[Screenshot and document pointing data]
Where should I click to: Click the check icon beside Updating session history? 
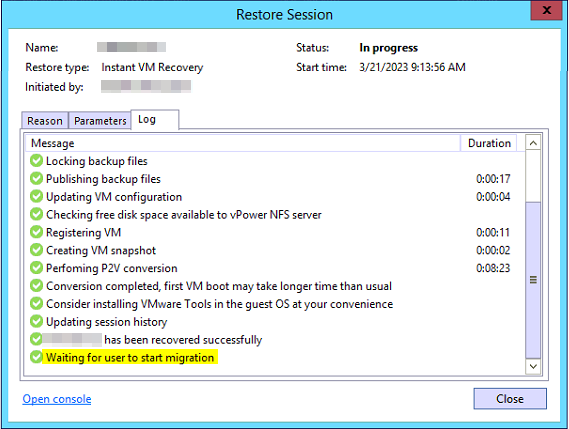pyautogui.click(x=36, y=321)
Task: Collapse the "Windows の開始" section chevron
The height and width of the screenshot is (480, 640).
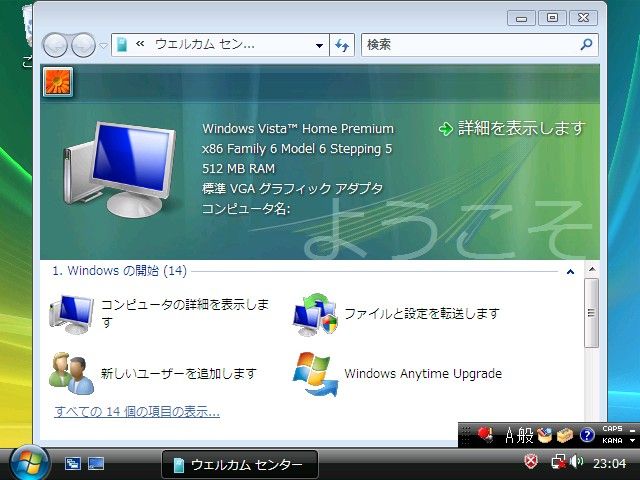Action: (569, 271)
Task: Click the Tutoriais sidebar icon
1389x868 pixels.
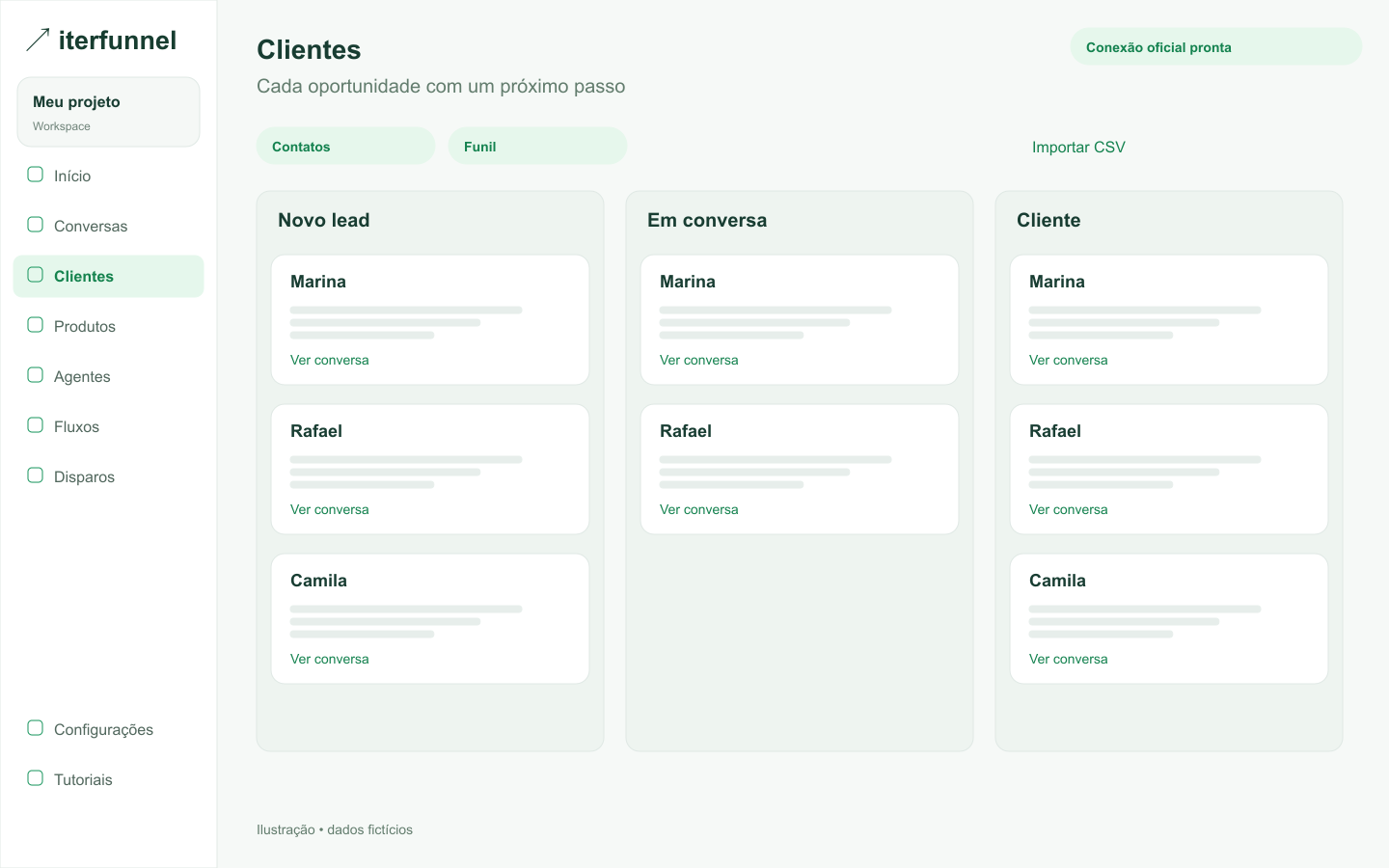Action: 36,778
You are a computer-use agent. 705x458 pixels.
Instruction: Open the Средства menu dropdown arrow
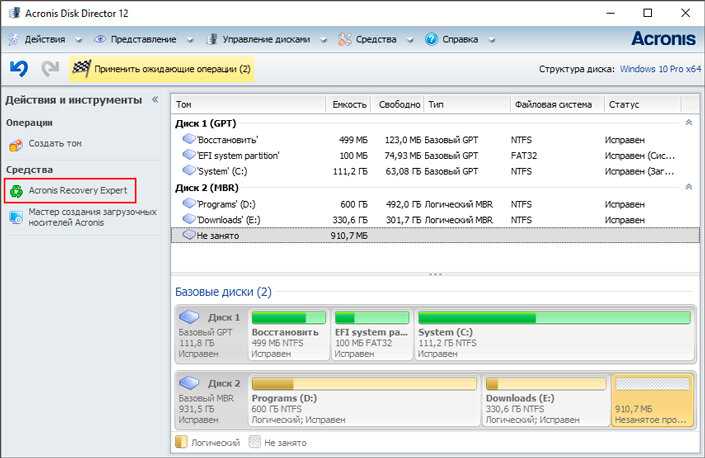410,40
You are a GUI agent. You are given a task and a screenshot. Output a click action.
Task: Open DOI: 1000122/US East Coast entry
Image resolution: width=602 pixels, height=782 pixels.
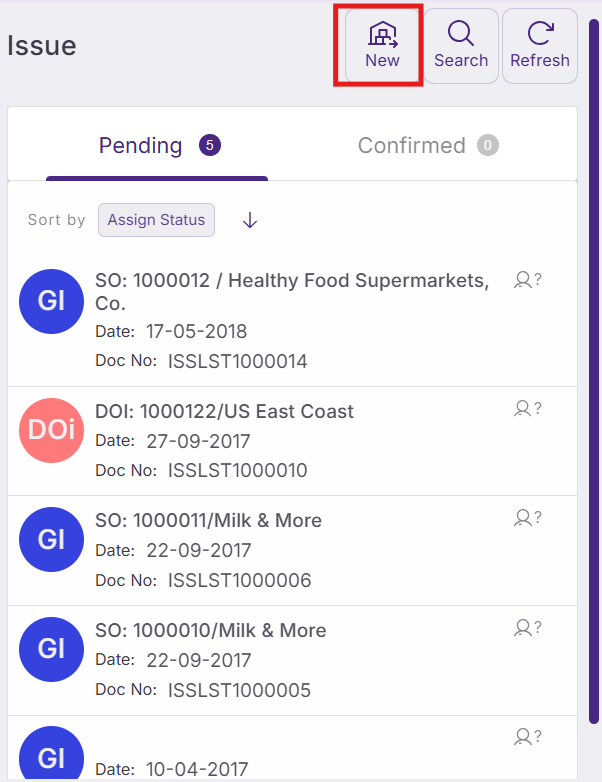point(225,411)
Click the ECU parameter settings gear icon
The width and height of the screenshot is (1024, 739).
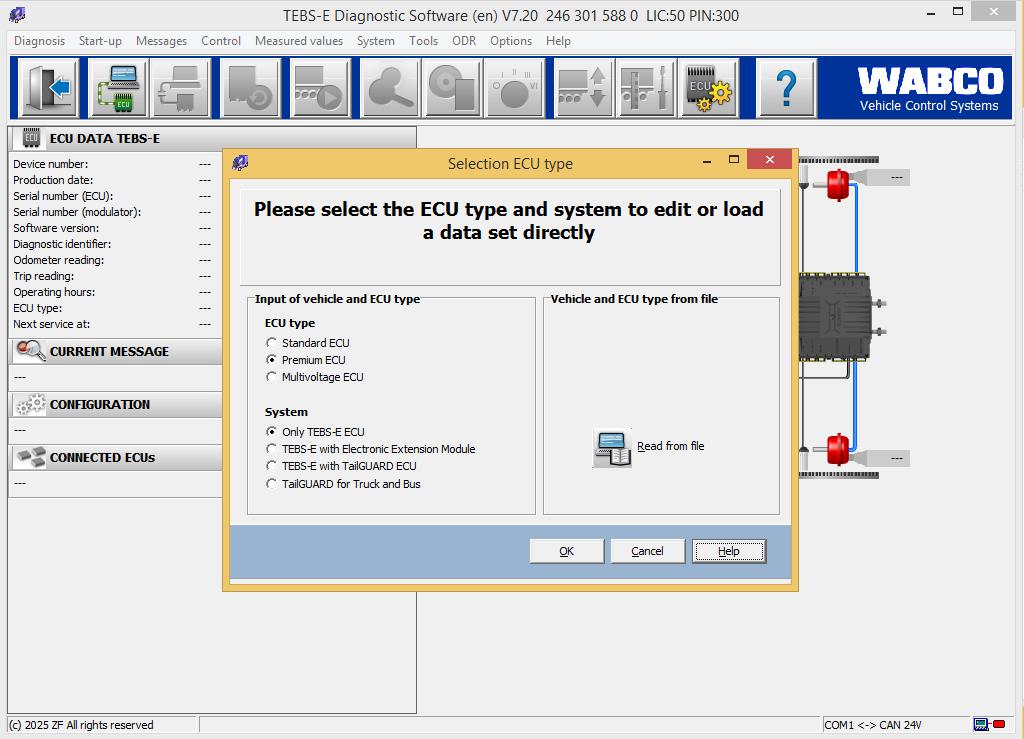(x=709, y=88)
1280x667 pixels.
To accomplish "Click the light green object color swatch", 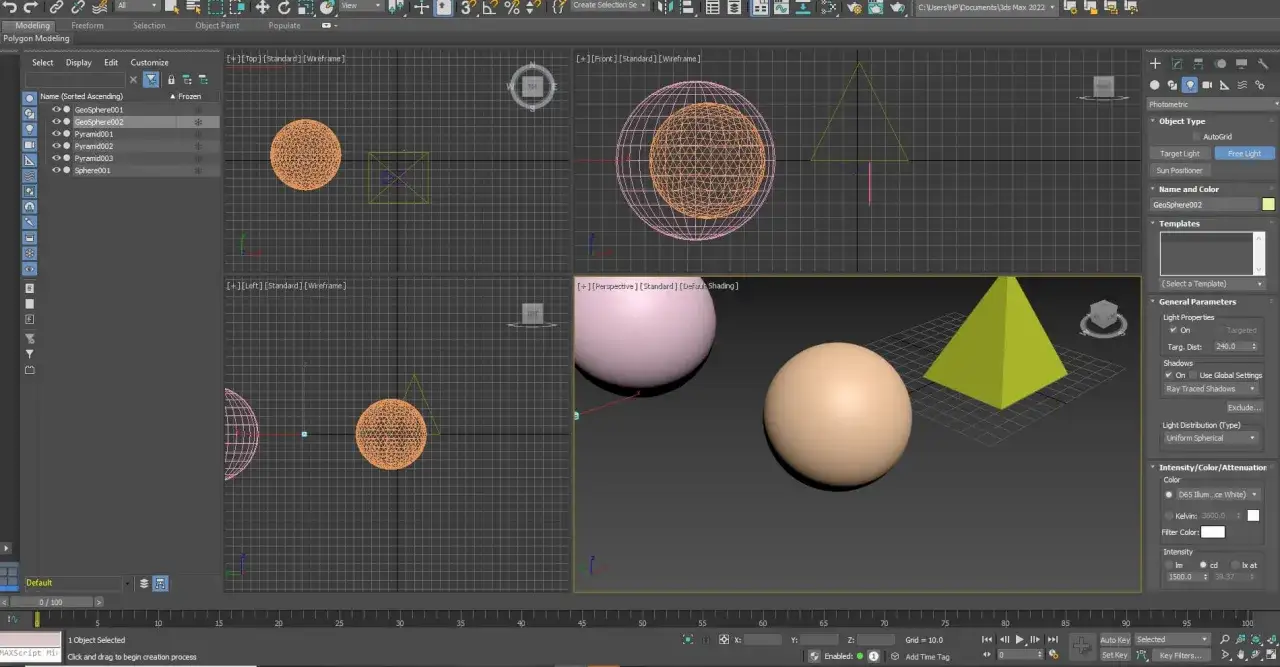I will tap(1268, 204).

- TASK BRIEF
Copy the lines above word for word, beginning with the first line and stopping after the line that contains "(x=709, y=88)". Leave the pictures out of your copy.

- SOLUTION TO THIS EXERCISE
Where should I click to: Click the check icon beside Updating session history? 
pyautogui.click(x=36, y=321)
Task: Collapse the "Windows の開始" section chevron
The height and width of the screenshot is (480, 640).
Action: (569, 271)
Task: Click the Tutoriais sidebar icon
1389x868 pixels.
Action: 36,778
You are a computer-use agent. 705x458 pixels.
Instruction: Open the Средства menu dropdown arrow
410,40
You are a GUI agent. You are given a task and a screenshot. Output a click action.
Task: Open DOI: 1000122/US East Coast entry
Image resolution: width=602 pixels, height=782 pixels.
point(225,411)
Click the ECU parameter settings gear icon
The width and height of the screenshot is (1024, 739).
(x=709, y=88)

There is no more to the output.